EXERCISE:
Reproduce the forum thread below about finding a circle's radius from a chord and a diameter, word for word and in full.

TEXT TO READ:
— Begin —

In the diagram,the chord AB is perpendcular to the diameter CD,AB=70cm and CE=25cm.Find
a)the radius of the circle
b)the area of triangle AOB,where O is the centre of the circle.
ans is:
a)37cm
b)420cm^2
i nid help on how to get the answer.
In the diagram,the chord AB is perpendcular to the diameter CD,AB=70cm and CE=25cm.Find
a)the radius of the circle
b)the area of triangle AOB,where O is the centre of the circle.
ans is:
a)37cm
b)420cm^2
i nid help on how to get the answer.
Hello, tempq1!
$\displaystyle \text{In circle }O:\:\text{chord }AB \perp \text{diameter }CD,\;AB=70\text{cm},\;CE=25\text{cm.}$
Find:
a) the radius of the circle
b) the area of $\displaystyle \Delta AOB$
We have: .$\displaystyle AB = 70 \quad\Rightarrow AE = 35$
. . and: .$\displaystyle CE = 25$
Draw radius $\displaystyle OA = r$
. . Then: .$\displaystyle EO \:=\:r - 25$
In right triangle $\displaystyle AEO\!:\;(r-25)^2 + 35^2 \:=\:r^2$
. . $\displaystyle r^2 - 50r + 625 + 1225 \:=\:r^2 \quad\Rightarrow\quad 50r \:=\:1850$
Therefore: .$\displaystyle \boxed{r \:=\:37\text{ cm}}$
In $\displaystyle \Delta AOB\!:\;\begin{Bmatrix}\text{base} &=& AB &=& 70 \\
\text{height} &=& EO &=& 12\end{Bmatrix}$
Therefore: .$\displaystyle \Delta AOB \;=\;\tfrac{1}{2}bh \;=\;\tfrac{1}{2}(70)(12) \;=\;\boxed{420\text{ cm}^2}$

— End —

RECORDED INFORMATION:
— Begin —

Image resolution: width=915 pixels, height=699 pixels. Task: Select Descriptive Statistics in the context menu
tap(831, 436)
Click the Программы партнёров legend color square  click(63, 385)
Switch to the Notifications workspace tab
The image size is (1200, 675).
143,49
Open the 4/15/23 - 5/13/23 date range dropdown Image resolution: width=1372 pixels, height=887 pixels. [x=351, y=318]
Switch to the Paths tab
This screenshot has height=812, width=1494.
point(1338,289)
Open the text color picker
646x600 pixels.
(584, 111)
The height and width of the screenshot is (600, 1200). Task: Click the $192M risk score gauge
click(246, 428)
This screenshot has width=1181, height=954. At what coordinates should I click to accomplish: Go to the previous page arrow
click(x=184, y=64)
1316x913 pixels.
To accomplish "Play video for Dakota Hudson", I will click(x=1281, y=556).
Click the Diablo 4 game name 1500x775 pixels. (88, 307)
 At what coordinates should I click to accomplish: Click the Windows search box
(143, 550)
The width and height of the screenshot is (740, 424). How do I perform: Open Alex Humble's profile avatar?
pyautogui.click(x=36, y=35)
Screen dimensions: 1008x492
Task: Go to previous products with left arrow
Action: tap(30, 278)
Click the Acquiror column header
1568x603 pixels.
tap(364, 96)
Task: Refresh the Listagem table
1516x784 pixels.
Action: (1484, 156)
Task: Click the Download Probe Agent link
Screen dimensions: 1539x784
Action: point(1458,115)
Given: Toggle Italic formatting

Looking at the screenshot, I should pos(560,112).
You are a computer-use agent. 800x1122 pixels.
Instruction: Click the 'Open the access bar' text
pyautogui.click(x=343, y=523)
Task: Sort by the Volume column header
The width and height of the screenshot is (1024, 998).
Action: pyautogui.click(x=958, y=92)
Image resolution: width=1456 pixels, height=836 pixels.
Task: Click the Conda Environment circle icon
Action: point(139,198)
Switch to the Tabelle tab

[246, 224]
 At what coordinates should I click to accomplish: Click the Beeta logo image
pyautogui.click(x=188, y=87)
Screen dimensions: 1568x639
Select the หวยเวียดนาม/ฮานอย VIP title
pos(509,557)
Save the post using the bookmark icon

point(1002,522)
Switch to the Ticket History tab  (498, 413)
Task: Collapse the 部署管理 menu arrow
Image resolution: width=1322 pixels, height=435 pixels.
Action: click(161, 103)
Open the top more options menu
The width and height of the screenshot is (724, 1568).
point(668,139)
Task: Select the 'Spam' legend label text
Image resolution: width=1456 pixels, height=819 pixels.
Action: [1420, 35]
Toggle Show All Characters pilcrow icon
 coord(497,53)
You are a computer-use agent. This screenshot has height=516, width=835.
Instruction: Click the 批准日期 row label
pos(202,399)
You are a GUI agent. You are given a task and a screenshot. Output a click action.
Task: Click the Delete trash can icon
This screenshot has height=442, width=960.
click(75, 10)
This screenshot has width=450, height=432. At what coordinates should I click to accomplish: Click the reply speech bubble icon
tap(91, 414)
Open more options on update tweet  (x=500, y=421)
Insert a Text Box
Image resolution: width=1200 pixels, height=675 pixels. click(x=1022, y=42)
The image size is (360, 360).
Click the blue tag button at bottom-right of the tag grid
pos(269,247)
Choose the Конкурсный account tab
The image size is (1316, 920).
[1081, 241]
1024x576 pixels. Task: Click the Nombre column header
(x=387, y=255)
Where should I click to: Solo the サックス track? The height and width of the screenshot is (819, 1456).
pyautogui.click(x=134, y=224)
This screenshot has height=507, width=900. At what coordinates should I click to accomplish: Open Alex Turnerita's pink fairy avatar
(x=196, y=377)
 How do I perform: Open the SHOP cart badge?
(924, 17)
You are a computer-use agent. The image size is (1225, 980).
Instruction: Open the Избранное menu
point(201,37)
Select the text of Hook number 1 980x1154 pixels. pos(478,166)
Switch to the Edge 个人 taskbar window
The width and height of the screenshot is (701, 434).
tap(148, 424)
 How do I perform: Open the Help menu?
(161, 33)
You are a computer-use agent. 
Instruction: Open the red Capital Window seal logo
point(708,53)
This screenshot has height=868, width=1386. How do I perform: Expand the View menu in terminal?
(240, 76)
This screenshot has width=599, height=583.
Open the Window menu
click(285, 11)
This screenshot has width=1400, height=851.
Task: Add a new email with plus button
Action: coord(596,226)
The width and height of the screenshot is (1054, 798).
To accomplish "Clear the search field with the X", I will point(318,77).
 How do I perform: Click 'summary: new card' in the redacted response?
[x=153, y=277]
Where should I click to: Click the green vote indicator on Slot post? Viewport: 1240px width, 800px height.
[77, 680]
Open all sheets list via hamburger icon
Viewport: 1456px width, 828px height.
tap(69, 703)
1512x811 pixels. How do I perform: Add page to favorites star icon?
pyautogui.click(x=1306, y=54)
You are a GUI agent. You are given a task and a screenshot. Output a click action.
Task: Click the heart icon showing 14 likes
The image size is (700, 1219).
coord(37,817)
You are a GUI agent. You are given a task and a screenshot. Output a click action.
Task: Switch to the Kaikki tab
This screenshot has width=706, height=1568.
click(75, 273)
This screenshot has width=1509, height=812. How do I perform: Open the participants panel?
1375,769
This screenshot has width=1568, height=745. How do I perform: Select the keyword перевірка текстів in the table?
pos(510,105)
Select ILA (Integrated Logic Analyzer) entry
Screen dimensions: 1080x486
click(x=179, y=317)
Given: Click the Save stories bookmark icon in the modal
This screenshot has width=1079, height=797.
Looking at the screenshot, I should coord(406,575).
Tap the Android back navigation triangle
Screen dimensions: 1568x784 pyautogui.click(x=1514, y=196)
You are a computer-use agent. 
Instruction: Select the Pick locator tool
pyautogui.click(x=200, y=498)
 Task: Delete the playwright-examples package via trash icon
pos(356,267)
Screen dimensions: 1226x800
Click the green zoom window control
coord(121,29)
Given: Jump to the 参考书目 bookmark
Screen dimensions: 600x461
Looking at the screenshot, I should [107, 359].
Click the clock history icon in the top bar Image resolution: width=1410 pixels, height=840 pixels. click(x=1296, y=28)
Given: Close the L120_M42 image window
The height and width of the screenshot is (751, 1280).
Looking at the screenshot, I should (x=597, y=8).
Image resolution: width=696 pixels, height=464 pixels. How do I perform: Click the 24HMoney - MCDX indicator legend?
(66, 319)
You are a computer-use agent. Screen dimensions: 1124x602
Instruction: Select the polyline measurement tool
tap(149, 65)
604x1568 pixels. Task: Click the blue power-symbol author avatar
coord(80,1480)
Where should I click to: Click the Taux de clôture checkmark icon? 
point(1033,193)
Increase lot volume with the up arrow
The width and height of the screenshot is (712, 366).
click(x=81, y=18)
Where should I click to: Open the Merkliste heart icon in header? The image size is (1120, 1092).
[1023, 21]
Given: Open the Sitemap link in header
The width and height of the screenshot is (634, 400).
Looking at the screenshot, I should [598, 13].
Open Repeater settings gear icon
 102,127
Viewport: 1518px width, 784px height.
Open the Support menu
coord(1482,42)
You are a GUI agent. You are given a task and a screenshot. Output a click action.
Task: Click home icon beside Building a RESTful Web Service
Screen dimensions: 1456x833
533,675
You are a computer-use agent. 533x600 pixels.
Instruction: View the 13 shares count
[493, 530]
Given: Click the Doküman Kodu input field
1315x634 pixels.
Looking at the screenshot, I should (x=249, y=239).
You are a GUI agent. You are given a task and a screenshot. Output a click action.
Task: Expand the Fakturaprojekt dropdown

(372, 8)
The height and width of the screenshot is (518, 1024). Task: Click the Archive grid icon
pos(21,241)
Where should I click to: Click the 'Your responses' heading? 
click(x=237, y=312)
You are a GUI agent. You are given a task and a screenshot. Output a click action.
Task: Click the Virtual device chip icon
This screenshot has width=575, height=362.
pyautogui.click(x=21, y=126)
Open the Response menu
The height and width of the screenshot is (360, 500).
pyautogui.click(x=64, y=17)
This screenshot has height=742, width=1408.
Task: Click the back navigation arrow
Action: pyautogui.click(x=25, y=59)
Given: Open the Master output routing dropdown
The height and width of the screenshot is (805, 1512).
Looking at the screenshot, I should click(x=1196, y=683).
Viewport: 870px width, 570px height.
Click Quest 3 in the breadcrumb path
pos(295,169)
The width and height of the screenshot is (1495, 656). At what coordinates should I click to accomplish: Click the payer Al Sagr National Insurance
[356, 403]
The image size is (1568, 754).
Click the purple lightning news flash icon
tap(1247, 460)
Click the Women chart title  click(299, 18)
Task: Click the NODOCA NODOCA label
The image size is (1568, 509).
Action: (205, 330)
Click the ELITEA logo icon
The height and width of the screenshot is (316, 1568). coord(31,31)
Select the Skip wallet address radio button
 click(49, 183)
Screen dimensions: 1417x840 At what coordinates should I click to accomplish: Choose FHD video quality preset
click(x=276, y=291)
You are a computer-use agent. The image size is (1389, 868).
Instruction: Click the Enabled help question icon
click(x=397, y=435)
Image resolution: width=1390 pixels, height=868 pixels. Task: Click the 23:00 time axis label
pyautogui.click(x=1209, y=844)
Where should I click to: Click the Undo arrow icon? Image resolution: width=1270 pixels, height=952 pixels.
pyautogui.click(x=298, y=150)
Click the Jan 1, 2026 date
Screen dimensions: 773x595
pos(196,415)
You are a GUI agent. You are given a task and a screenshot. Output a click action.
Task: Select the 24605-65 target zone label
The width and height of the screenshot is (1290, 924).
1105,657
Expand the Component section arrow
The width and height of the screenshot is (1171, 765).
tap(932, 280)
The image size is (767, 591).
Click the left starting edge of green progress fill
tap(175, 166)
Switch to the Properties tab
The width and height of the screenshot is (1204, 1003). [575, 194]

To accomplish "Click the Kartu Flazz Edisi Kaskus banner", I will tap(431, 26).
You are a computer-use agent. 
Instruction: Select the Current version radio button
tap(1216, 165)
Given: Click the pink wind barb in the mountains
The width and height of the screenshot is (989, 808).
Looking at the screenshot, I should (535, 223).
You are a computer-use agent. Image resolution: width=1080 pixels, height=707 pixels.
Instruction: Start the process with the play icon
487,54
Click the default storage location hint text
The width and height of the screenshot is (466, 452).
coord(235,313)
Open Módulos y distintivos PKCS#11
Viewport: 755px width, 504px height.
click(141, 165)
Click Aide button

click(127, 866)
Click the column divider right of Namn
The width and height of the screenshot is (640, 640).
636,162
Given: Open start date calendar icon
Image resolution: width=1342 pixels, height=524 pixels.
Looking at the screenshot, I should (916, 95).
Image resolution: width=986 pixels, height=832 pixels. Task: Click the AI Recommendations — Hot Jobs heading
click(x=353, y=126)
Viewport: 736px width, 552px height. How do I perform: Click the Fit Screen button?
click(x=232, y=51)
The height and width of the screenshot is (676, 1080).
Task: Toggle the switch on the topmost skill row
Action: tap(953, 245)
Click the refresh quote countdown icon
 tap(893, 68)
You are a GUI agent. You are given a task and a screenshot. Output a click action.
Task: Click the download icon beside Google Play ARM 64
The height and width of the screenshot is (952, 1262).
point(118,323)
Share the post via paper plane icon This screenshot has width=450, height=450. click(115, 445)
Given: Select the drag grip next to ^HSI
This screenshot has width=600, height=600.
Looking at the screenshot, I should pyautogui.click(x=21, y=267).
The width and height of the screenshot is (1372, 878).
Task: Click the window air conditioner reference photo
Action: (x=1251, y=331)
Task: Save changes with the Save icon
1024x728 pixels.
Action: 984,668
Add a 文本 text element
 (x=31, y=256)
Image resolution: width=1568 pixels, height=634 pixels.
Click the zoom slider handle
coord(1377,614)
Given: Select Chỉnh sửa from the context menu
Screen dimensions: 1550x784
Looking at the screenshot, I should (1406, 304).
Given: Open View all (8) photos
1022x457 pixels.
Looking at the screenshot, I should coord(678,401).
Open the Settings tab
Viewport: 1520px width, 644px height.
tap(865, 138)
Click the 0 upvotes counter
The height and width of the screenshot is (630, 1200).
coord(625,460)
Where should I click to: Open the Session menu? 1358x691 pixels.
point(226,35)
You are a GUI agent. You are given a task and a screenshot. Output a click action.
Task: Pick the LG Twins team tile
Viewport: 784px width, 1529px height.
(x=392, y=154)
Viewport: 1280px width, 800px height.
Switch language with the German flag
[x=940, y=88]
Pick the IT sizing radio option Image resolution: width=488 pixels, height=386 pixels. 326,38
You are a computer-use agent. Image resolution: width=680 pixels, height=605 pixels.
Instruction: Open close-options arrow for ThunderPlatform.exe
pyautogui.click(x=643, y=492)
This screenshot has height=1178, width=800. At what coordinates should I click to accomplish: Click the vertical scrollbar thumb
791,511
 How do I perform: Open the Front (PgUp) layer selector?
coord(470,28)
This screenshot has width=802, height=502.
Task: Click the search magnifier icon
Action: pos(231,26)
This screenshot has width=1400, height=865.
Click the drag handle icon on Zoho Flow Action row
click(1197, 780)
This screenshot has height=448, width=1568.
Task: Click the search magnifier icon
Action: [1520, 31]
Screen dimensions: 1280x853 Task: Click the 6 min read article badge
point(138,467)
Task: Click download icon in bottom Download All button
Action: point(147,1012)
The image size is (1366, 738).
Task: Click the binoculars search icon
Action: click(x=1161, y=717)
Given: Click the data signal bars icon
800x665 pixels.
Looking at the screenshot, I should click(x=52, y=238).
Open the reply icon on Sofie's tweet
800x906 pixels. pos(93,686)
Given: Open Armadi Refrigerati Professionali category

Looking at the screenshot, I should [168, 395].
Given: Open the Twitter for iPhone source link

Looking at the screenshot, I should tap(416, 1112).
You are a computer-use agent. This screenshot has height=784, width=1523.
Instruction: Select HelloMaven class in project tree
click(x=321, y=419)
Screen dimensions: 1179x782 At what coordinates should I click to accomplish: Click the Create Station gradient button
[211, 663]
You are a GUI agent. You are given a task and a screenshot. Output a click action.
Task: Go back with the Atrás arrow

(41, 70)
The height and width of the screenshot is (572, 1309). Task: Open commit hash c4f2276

— End —

FULL SOLUTION:
In the diagram,the chord AB is perpendcular to the diameter CD,AB=70cm and CE=25cm.Find
a)the radius of the circle
b)the area of triangle AOB,where O is the centre of the circle.
ans is:
a)37cm
b)420cm^2
i nid help on how to get the answer.
In the diagram,the chord AB is perpendcular to the diameter CD,AB=70cm and CE=25cm.Find
a)the radius of the circle
b)the area of triangle AOB,where O is the centre of the circle.
ans is:
a)37cm
b)420cm^2
i nid help on how to get the answer.
Hello, tempq1!
$\displaystyle \text{In circle }O:\:\text{chord }AB \perp \text{diameter }CD,\;AB=70\text{cm},\;CE=25\text{cm.}$
Find:
a) the radius of the circle
b) the area of $\displaystyle \Delta AOB$
We have: .$\displaystyle AB = 70 \quad\Rightarrow AE = 35$
. . and: .$\displaystyle CE = 25$
Draw radius $\displaystyle OA = r$
. . Then: .$\displaystyle EO \:=\:r - 25$
In right triangle $\displaystyle AEO\!:\;(r-25)^2 + 35^2 \:=\:r^2$
. . $\displaystyle r^2 - 50r + 625 + 1225 \:=\:r^2 \quad\Rightarrow\quad 50r \:=\:1850$
Therefore: .$\displaystyle \boxed{r \:=\:37\text{ cm}}$
In $\displaystyle \Delta AOB\!:\;\begin{Bmatrix}\text{base} &=& AB &=& 70 \\
\text{height} &=& EO &=& 12\end{Bmatrix}$
Therefore: .$\displaystyle \Delta AOB \;=\;\tfrac{1}{2}bh \;=\;\tfrac{1}{2}(70)(12) \;=\;\boxed{420\text{ cm}^2}$